Reverse engineering a neural network's clever solution to binary addition (2023)
cprimozic.net85 points by Ameo 7 days ago
85 points by Ameo 7 days ago
This is really cool and I hope there will be more experiments like this.
My takeaway is also that we don't really have a good intuition yet how the internal representations of neuronal networks "work" or what kind of internal representations can even be learned through SGD+backpropagation. (And also how those representations depend on the architecture)
Like in this case, where the author first imagined the network would learn a logic network, but the end result was more like an analog circuit.

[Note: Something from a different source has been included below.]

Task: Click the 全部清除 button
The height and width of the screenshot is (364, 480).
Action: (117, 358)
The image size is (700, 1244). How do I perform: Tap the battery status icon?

It's possible to construct the "binary adder" network the author imagined "from scratch" by handpicking the weights. But the question would be interesting if it could also be learned or if SGD would always produce an "analog" solution like this one.
> While playing around with this setup, I tried re-training the network with the activation function for the first layer replaced with sin(x) and it ends up working pretty much the same way.
There is some evidence that the activation functions and weights can be arbitrarily selected assuming you have a way to evolve the topology of the network.
>As I mentioned, before, I had imagined the network learning some fancy combination of logic gates to perform the whole addition process digitally, similarly to how a binary adder operates. This trick is yet another example of neural networks finding unexpected ways to solve problems.
My intuition is that this solution allows for some form of gradient approach to a solution, which is why it's unintuitive. We think about solutions as all or nothing and look for complete solutions.
Right, binary gates are discrete elements but neural networks operate on a continuous domain.
I'm reminded of the Feynman anecdote when he went to work for Thinking Machines and they gave him some task related to figuring out routing in the CPU network of the machine, which is a discrete problem. He came back with a solution that used partial differential equations, which surprised everyone.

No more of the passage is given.